[START]
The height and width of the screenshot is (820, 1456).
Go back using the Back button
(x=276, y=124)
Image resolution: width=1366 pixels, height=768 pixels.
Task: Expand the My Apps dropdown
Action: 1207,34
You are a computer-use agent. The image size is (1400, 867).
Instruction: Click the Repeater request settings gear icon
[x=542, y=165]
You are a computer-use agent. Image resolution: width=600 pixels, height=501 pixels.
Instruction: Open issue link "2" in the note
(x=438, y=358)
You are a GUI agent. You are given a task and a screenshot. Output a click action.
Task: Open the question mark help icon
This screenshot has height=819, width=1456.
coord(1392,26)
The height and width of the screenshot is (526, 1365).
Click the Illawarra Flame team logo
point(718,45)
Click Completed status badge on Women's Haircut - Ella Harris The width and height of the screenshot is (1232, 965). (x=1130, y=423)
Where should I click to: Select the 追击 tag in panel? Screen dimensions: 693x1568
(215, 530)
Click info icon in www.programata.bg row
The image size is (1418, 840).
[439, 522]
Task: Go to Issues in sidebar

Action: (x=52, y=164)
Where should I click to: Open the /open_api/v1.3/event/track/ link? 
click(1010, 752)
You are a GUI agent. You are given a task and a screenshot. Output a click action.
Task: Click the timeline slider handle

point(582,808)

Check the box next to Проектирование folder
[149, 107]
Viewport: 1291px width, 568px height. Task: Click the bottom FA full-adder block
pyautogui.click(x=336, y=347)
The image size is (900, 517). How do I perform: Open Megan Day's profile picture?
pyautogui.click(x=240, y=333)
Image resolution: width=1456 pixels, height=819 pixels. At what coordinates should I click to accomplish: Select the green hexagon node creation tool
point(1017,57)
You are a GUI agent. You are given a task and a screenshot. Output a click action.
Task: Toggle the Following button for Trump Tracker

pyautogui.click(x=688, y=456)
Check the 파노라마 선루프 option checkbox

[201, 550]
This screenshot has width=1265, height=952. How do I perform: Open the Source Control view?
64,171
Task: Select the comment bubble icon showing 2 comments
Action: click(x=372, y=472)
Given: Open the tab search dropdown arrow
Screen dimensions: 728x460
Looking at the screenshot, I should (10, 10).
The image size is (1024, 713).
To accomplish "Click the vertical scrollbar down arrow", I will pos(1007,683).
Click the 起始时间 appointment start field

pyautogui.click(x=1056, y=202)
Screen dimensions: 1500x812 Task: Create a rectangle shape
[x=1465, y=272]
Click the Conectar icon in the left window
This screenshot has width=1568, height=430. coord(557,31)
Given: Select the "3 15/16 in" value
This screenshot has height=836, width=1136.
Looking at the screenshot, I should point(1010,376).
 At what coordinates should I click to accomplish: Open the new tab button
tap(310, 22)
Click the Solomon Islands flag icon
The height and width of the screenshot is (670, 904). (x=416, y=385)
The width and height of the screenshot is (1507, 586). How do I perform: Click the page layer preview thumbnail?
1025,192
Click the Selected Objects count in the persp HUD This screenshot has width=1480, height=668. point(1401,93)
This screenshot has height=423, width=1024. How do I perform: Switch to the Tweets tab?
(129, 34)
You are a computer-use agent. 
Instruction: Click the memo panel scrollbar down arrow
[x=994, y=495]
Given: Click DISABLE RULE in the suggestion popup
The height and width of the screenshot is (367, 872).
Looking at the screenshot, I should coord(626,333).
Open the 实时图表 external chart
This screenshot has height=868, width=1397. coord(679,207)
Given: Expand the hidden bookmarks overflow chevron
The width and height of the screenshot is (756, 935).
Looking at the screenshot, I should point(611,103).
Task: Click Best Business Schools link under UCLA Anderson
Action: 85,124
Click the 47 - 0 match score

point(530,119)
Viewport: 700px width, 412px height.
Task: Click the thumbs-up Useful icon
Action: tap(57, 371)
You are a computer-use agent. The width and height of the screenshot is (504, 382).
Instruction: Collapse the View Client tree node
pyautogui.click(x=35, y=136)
[END]
Reproduce all of the records above verbatim.

The height and width of the screenshot is (820, 1456).
Go back using the Back button
(x=276, y=124)
Image resolution: width=1366 pixels, height=768 pixels.
Task: Expand the My Apps dropdown
Action: 1207,34
You are a computer-use agent. The image size is (1400, 867).
Instruction: Click the Repeater request settings gear icon
[x=542, y=165]
You are a computer-use agent. Image resolution: width=600 pixels, height=501 pixels.
Instruction: Open issue link "2" in the note
(x=438, y=358)
You are a GUI agent. You are given a task and a screenshot. Output a click action.
Task: Open the question mark help icon
This screenshot has height=819, width=1456.
coord(1392,26)
The height and width of the screenshot is (526, 1365).
Click the Illawarra Flame team logo
point(718,45)
Click Completed status badge on Women's Haircut - Ella Harris The width and height of the screenshot is (1232, 965). (x=1130, y=423)
Where should I click to: Select the 追击 tag in panel? Screen dimensions: 693x1568
(215, 530)
Click info icon in www.programata.bg row
The image size is (1418, 840).
[439, 522]
Task: Go to Issues in sidebar

Action: (x=52, y=164)
Where should I click to: Open the /open_api/v1.3/event/track/ link? 
click(1010, 752)
You are a GUI agent. You are given a task and a screenshot. Output a click action.
Task: Click the timeline slider handle

point(582,808)

Check the box next to Проектирование folder
[149, 107]
Viewport: 1291px width, 568px height. Task: Click the bottom FA full-adder block
pyautogui.click(x=336, y=347)
The image size is (900, 517). How do I perform: Open Megan Day's profile picture?
pyautogui.click(x=240, y=333)
Image resolution: width=1456 pixels, height=819 pixels. At what coordinates should I click to accomplish: Select the green hexagon node creation tool
point(1017,57)
You are a GUI agent. You are given a task and a screenshot. Output a click action.
Task: Toggle the Following button for Trump Tracker

pyautogui.click(x=688, y=456)
Check the 파노라마 선루프 option checkbox

[201, 550]
This screenshot has width=1265, height=952. How do I perform: Open the Source Control view?
64,171
Task: Select the comment bubble icon showing 2 comments
Action: click(x=372, y=472)
Given: Open the tab search dropdown arrow
Screen dimensions: 728x460
Looking at the screenshot, I should (10, 10).
The image size is (1024, 713).
To accomplish "Click the vertical scrollbar down arrow", I will pos(1007,683).
Click the 起始时间 appointment start field

pyautogui.click(x=1056, y=202)
Screen dimensions: 1500x812 Task: Create a rectangle shape
[x=1465, y=272]
Click the Conectar icon in the left window
This screenshot has width=1568, height=430. coord(557,31)
Given: Select the "3 15/16 in" value
This screenshot has height=836, width=1136.
Looking at the screenshot, I should point(1010,376).
 At what coordinates should I click to accomplish: Open the new tab button
tap(310, 22)
Click the Solomon Islands flag icon
The height and width of the screenshot is (670, 904). (x=416, y=385)
The width and height of the screenshot is (1507, 586). How do I perform: Click the page layer preview thumbnail?
1025,192
Click the Selected Objects count in the persp HUD This screenshot has width=1480, height=668. point(1401,93)
This screenshot has height=423, width=1024. How do I perform: Switch to the Tweets tab?
(129, 34)
You are a computer-use agent. 
Instruction: Click the memo panel scrollbar down arrow
[x=994, y=495]
Given: Click DISABLE RULE in the suggestion popup
The height and width of the screenshot is (367, 872).
Looking at the screenshot, I should coord(626,333).
Open the 实时图表 external chart
This screenshot has height=868, width=1397. coord(679,207)
Given: Expand the hidden bookmarks overflow chevron
The width and height of the screenshot is (756, 935).
Looking at the screenshot, I should point(611,103).
Task: Click Best Business Schools link under UCLA Anderson
Action: 85,124
Click the 47 - 0 match score

point(530,119)
Viewport: 700px width, 412px height.
Task: Click the thumbs-up Useful icon
Action: tap(57, 371)
You are a computer-use agent. The width and height of the screenshot is (504, 382).
Instruction: Collapse the View Client tree node
pyautogui.click(x=35, y=136)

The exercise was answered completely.